§ **Exercise directions**
The required output is a single number: how many lines of the material contain the string "date".

§ **Data supplied**
+ + + + +

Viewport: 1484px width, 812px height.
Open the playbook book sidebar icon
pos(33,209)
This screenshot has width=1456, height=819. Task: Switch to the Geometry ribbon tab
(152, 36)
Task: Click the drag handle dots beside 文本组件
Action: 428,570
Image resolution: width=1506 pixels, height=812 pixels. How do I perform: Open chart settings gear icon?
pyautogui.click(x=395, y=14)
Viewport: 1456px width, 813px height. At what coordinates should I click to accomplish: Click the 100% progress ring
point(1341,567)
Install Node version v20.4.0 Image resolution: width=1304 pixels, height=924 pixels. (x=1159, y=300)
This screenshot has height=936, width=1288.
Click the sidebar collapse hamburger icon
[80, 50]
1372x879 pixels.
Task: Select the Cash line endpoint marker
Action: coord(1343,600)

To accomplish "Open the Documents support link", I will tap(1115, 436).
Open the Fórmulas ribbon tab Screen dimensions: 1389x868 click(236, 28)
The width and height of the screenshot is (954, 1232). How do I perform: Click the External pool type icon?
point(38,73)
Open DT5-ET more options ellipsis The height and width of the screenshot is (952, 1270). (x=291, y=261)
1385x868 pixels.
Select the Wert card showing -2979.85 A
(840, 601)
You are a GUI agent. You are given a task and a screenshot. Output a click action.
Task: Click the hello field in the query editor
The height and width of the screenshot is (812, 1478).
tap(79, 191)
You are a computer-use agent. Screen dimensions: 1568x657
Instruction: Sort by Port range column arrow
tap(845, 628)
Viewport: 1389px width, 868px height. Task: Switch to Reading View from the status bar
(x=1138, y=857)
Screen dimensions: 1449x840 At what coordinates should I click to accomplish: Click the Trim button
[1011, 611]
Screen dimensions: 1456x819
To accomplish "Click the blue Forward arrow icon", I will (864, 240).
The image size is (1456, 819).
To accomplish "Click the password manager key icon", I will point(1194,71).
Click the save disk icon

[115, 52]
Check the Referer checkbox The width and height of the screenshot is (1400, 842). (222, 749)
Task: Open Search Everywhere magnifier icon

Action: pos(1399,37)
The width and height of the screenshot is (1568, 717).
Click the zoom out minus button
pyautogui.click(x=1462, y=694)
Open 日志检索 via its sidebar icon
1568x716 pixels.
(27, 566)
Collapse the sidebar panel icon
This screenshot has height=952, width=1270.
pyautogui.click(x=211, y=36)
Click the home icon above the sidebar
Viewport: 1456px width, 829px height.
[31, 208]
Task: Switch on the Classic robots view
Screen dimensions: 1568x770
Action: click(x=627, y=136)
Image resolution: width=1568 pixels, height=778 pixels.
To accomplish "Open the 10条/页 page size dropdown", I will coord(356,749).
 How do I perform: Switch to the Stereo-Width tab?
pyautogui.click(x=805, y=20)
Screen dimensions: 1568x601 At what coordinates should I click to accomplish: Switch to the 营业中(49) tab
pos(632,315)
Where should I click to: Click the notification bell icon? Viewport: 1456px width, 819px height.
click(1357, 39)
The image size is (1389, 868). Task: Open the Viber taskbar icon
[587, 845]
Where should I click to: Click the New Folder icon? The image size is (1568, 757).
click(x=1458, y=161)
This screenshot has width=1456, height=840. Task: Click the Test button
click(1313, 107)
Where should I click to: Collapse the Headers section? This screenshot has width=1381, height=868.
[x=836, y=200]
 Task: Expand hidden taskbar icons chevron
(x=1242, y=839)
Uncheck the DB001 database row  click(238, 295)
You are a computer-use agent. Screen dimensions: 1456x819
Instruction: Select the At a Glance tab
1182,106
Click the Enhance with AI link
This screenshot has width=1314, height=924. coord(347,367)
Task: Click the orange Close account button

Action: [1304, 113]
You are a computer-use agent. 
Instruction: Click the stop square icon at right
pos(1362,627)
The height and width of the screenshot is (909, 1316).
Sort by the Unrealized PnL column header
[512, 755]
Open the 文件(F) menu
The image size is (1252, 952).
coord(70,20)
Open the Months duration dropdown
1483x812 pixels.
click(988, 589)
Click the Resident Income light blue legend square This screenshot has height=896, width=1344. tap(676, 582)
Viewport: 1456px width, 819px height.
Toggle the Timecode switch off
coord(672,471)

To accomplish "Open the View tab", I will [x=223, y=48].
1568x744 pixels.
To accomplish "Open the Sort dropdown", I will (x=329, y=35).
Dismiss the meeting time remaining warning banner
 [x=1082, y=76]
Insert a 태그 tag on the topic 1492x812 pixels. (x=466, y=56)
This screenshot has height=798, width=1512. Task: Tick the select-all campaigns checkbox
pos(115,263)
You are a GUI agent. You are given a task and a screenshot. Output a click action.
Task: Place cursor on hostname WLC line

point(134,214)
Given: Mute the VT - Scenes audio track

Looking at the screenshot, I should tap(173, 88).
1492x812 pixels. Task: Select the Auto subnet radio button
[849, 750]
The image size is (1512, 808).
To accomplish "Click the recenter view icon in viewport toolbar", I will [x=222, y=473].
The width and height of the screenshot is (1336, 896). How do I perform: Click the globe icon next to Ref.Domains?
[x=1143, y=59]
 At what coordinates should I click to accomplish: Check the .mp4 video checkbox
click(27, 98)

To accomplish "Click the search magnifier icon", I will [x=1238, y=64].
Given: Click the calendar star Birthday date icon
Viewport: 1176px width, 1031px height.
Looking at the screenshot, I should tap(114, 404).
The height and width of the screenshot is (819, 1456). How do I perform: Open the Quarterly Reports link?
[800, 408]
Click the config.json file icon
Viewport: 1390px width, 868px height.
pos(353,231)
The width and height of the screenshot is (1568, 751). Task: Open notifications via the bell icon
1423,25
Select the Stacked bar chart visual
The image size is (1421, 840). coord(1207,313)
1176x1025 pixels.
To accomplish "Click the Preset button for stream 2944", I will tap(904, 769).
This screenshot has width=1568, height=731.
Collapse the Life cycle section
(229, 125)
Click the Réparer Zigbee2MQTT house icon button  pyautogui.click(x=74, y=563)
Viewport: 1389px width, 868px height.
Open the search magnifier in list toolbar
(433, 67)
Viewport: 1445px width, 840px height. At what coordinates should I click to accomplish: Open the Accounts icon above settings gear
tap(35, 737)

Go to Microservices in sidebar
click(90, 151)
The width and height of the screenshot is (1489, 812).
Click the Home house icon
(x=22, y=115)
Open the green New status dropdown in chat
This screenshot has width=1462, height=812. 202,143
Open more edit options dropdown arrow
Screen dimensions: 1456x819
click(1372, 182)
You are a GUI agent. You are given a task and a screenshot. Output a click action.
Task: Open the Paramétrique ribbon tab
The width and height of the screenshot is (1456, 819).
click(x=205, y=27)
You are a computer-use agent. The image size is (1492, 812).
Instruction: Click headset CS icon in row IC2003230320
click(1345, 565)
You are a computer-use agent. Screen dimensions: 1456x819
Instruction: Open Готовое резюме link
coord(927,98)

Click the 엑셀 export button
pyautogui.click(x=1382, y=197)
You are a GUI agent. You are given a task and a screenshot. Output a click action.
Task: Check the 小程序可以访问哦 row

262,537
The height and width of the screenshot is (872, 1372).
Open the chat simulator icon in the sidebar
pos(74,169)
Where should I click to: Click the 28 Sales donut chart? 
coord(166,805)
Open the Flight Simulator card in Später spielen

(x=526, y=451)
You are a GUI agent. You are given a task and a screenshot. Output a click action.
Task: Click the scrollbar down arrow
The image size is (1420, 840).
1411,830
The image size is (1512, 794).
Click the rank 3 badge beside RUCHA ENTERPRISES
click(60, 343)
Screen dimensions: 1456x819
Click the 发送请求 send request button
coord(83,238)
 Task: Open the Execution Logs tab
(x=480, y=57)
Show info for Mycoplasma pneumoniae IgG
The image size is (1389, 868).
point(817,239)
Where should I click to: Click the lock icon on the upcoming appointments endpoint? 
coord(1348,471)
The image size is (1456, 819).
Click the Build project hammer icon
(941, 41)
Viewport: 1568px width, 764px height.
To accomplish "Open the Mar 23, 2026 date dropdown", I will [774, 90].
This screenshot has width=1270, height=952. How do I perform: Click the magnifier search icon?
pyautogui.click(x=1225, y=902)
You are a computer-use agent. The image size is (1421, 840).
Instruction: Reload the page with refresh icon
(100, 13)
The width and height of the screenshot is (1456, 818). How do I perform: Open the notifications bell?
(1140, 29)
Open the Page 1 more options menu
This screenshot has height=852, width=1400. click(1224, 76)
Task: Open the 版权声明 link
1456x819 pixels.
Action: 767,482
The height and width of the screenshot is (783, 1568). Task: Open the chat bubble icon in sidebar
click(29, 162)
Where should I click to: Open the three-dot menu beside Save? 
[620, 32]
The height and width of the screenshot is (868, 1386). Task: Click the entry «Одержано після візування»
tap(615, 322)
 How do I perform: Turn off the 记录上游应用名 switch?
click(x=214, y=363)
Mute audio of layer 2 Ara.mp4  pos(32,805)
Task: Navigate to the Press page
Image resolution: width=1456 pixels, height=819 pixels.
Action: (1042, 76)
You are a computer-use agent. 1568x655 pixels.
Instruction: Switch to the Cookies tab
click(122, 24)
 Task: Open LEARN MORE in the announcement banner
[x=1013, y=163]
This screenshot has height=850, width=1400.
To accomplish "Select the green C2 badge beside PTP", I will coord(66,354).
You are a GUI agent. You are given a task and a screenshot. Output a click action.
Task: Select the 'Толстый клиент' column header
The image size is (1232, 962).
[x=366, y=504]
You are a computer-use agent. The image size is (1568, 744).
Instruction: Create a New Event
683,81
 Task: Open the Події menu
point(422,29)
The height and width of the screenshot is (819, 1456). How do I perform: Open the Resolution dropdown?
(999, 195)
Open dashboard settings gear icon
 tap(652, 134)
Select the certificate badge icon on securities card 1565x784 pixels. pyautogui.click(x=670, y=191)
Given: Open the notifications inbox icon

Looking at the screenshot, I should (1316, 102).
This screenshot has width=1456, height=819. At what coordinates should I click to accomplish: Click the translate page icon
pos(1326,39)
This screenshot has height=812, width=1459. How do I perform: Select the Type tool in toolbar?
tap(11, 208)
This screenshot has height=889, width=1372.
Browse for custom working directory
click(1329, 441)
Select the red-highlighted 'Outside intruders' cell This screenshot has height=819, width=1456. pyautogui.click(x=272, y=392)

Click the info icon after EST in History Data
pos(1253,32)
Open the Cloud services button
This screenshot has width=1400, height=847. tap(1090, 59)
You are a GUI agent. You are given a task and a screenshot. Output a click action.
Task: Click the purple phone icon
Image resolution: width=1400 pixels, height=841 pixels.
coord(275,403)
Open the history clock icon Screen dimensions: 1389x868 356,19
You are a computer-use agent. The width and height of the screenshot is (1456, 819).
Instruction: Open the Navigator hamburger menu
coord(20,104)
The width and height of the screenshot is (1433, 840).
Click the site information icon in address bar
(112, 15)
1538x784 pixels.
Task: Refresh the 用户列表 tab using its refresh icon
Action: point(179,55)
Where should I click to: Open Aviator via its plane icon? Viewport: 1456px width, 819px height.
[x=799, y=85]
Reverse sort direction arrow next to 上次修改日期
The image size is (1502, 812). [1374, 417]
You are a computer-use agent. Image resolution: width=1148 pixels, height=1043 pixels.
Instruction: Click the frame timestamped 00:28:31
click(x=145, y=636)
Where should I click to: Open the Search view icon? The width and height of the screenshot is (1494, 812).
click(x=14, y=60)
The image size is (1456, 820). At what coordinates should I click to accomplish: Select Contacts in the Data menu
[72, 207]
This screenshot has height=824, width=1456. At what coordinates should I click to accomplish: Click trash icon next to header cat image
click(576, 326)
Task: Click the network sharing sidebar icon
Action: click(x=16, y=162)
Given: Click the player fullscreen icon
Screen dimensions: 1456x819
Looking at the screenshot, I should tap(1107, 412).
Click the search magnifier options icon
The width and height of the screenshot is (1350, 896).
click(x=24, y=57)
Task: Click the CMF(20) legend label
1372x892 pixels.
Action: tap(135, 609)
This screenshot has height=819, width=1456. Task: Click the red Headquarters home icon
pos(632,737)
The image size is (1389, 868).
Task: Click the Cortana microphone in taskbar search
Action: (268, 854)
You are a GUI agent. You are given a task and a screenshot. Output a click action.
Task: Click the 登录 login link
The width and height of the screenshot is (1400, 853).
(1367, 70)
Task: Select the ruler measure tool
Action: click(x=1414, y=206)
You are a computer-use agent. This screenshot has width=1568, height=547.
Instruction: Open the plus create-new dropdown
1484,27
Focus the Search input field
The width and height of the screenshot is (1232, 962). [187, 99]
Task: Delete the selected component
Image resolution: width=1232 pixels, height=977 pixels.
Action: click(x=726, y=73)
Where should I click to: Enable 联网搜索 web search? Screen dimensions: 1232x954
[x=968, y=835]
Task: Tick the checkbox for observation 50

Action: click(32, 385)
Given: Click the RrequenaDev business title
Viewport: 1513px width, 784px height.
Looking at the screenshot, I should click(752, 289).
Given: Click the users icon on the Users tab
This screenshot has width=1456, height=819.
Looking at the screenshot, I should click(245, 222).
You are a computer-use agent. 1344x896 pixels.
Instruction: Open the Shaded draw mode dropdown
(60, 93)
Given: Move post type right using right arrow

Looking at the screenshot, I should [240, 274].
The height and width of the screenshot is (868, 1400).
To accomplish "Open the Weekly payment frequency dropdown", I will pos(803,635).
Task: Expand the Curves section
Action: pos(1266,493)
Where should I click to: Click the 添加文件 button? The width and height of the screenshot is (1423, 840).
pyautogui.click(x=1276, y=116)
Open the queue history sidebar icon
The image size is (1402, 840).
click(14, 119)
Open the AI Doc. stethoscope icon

+ + + + +

§ **Solution**
2